As I worked on it more, I used DasBlog, selfishly, as a place to try out ideas and techniques that I would eventually put to use at work.
"Of the roughly 130,000 open-source projects on SourceForge.net, an online hub for open-source software projects, only a few hundred are active, and fewer still will ever lead to a useful product."
Yikes. That's scathing; I wonder if it's true. SF seems a lot more active and vibrant than that to me, but I could be just seeing what I want to see. Only a few hundred active projects?
With all projects there's a lot of talk, and a lot of time pressure as everyone has a life. It's a little frustrating when folks submit a bug when they could submit a bug and a patch. CVS and Universal Diffs make this a lot easier, but I'm as guilty as the next guy. If it's not fantastically simple to post a patch and have it heard, who has the time to bother? Stuart has offered a number of patches to Subversion, and really struggled to get them into the final product - or even to be heard.
How easy should it be? Is "Right-Click | Make Patch" then "email patch" easy enough?

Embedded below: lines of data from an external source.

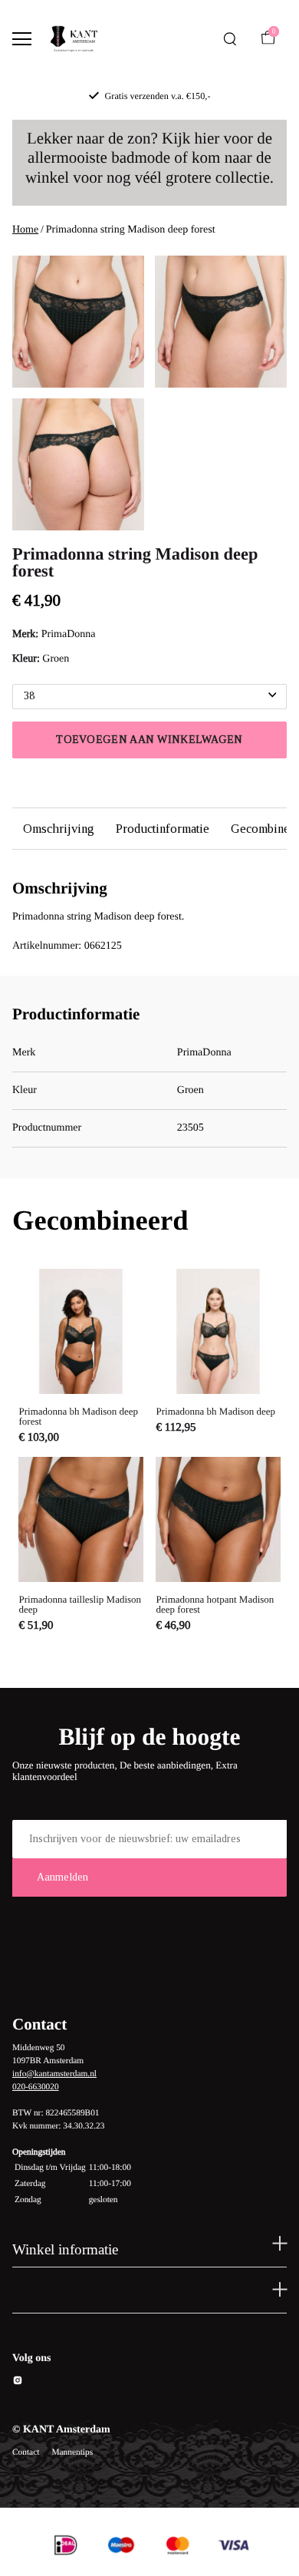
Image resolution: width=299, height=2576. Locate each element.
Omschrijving (58, 828)
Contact (25, 2452)
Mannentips (72, 2452)
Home (25, 230)
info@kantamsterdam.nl (54, 2074)
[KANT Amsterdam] (73, 39)
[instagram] (17, 2383)
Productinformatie (162, 828)
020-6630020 (35, 2087)
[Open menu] (21, 38)
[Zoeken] (230, 39)
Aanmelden (62, 1877)
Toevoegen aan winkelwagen (149, 739)
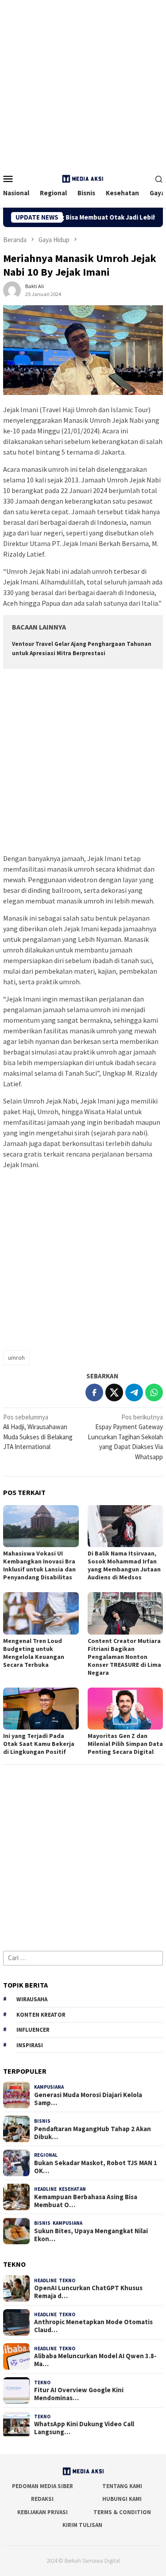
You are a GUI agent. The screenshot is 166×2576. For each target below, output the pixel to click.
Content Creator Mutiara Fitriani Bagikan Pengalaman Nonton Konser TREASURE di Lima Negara (124, 1657)
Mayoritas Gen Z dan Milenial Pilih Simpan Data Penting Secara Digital (125, 1744)
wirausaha (31, 1999)
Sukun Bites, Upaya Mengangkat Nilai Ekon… (91, 2235)
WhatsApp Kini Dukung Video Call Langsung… (84, 2428)
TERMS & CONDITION (122, 2512)
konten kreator (41, 2014)
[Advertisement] (83, 83)
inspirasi (29, 2045)
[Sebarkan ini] (94, 1392)
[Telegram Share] (134, 1392)
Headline (45, 2189)
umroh (16, 1358)
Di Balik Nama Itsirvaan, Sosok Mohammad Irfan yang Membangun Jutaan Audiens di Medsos (124, 1565)
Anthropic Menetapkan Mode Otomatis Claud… (93, 2326)
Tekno (67, 2280)
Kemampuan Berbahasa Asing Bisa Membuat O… (85, 2201)
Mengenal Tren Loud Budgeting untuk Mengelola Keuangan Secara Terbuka (33, 1653)
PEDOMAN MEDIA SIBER (42, 2486)
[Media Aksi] (82, 178)
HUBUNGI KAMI (122, 2499)
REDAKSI (42, 2499)
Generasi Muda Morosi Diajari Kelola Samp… (88, 2099)
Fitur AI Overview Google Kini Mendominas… (79, 2394)
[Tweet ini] (114, 1392)
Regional (46, 2155)
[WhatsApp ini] (154, 1392)
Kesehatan (72, 2189)
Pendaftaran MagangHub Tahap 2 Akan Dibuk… (92, 2133)
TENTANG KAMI (122, 2486)
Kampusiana (49, 2087)
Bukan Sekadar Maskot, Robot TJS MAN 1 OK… (95, 2167)
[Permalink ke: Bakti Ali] (12, 289)
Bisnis (42, 2121)
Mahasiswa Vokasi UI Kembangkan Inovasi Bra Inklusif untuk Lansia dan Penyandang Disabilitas (39, 1565)
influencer (33, 2029)
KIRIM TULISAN (82, 2525)
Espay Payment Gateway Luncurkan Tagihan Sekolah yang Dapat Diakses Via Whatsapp (125, 1437)
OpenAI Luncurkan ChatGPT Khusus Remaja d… (88, 2292)
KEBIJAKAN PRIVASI (42, 2512)
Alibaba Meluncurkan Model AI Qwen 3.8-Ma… (95, 2360)
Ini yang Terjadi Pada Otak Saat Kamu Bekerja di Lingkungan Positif (38, 1744)
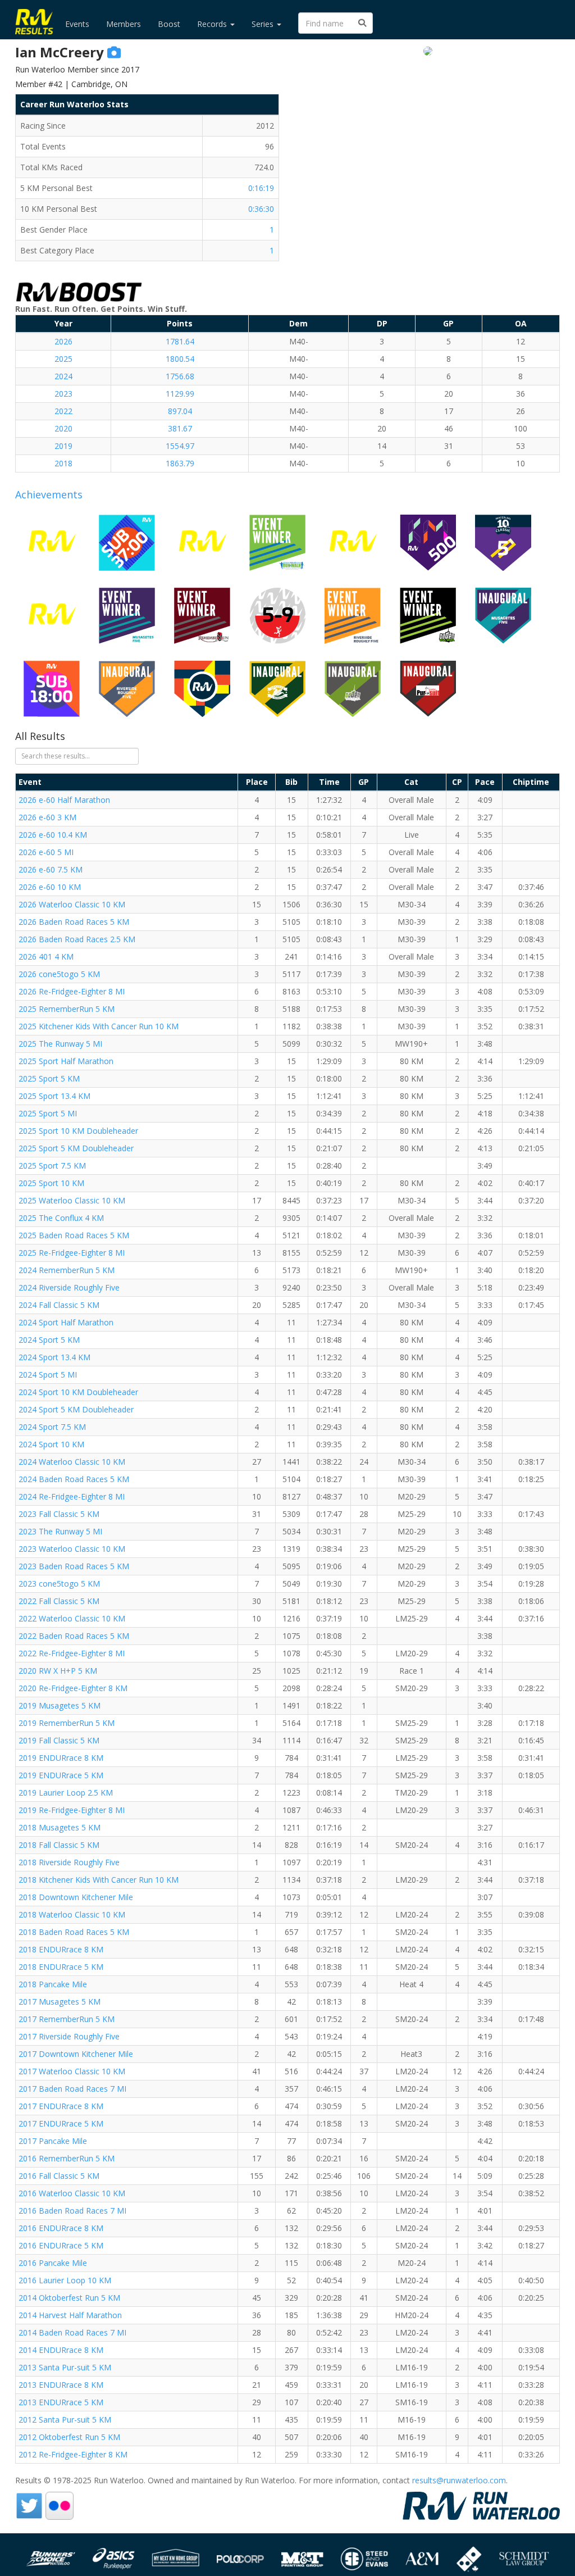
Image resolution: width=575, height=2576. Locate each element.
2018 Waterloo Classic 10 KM (72, 1914)
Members (123, 24)
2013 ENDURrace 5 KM (61, 2402)
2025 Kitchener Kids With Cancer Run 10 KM (99, 1026)
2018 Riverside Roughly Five (69, 1862)
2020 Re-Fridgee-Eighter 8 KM (73, 1688)
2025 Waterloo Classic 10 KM (72, 1200)
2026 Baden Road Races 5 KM (74, 921)
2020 (63, 428)
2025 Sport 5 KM (49, 1078)
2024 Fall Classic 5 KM (59, 1305)
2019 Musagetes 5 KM (60, 1705)
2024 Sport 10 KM (51, 1444)
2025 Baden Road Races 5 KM (74, 1235)
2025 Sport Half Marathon (66, 1061)
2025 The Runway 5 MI (60, 1043)
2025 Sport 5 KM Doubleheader (76, 1148)
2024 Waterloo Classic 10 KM (72, 1461)
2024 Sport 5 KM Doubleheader (76, 1409)
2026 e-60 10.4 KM (53, 834)
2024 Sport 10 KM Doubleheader (78, 1392)
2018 (63, 463)
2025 (63, 358)
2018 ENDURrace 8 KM (61, 1949)
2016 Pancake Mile (53, 2262)
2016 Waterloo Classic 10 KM (72, 2193)
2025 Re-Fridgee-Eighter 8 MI (72, 1252)
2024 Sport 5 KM (49, 1339)
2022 (63, 411)
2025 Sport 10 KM (51, 1183)
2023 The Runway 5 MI (60, 1531)
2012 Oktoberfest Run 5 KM (69, 2437)
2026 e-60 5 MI (46, 852)
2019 (63, 445)
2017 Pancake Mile (53, 2141)
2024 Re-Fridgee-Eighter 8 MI (72, 1496)
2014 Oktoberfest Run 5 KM (69, 2297)
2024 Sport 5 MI (48, 1374)
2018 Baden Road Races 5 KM (74, 1932)
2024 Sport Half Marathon (66, 1322)
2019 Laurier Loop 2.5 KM (66, 1792)
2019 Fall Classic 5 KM (59, 1740)
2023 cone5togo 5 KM (59, 1583)
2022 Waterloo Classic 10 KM (72, 1618)
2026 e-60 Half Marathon (64, 799)
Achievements (49, 494)
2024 (63, 376)
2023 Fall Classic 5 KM (59, 1514)
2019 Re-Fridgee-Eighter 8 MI (72, 1810)
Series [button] (264, 24)
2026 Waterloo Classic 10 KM (72, 904)
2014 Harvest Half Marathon (70, 2315)
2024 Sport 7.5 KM (52, 1426)
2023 (63, 393)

I'm sure there are (sadly) lots of folks who submitted bugs or asked for help but just happened to pick a bad week where Omar, myself, Tom or the rest of the team was busy with life.
Aside: I wonder if there are crucial patches to the Linux Kernel that didn't get in because Linus had a bad day when the patch was submitted?
It's very difficult to get folks to commit themselves to a project that pays them nothing. The hours are long, the tech support brutal, the users unforgiving and the bugs neverending.
If you work on a Open Source Project, why do you do it? When will you stop?